[Stored data]
/---

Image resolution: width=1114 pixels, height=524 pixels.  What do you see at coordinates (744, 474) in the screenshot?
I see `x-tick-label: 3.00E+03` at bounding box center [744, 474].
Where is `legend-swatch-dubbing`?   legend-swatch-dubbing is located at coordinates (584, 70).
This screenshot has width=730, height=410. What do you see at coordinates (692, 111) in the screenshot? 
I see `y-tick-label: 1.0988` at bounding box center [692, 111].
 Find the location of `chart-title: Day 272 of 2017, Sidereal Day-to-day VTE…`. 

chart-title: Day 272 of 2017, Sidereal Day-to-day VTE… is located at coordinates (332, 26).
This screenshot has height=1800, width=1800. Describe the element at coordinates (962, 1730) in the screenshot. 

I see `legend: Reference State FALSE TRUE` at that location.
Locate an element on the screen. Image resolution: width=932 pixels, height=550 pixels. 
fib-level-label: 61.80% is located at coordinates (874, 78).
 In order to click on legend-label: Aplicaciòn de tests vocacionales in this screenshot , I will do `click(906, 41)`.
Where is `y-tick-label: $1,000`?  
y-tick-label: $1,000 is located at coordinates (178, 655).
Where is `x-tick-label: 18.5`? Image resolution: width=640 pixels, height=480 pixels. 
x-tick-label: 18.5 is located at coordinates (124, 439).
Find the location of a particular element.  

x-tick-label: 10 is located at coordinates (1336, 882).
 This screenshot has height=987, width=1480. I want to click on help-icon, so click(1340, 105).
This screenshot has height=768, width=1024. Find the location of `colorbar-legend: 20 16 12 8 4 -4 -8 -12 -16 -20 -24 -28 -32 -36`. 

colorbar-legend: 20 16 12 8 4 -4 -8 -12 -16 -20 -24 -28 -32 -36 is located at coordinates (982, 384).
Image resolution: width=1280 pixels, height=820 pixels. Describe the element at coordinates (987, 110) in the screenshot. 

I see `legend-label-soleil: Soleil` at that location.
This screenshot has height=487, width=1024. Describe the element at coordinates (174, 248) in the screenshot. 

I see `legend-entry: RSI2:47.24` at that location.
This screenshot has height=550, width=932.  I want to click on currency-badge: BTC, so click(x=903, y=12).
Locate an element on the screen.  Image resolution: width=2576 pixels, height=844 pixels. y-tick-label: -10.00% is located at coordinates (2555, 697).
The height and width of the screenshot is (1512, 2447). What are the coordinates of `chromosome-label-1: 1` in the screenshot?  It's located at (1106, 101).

\---

WORK INSTRUCTION ▸
Retype the entries verbatim, beginning with the line that contains "In order to" and continuing through the line that contains "x-tick-label: 18.5 is", both included.

EXERCISE SOLUTION ▸
 In order to click on legend-label: Aplicaciòn de tests vocacionales in this screenshot , I will do `click(906, 41)`.
Where is `y-tick-label: $1,000`?  
y-tick-label: $1,000 is located at coordinates (178, 655).
Where is `x-tick-label: 18.5`? Image resolution: width=640 pixels, height=480 pixels. 
x-tick-label: 18.5 is located at coordinates (124, 439).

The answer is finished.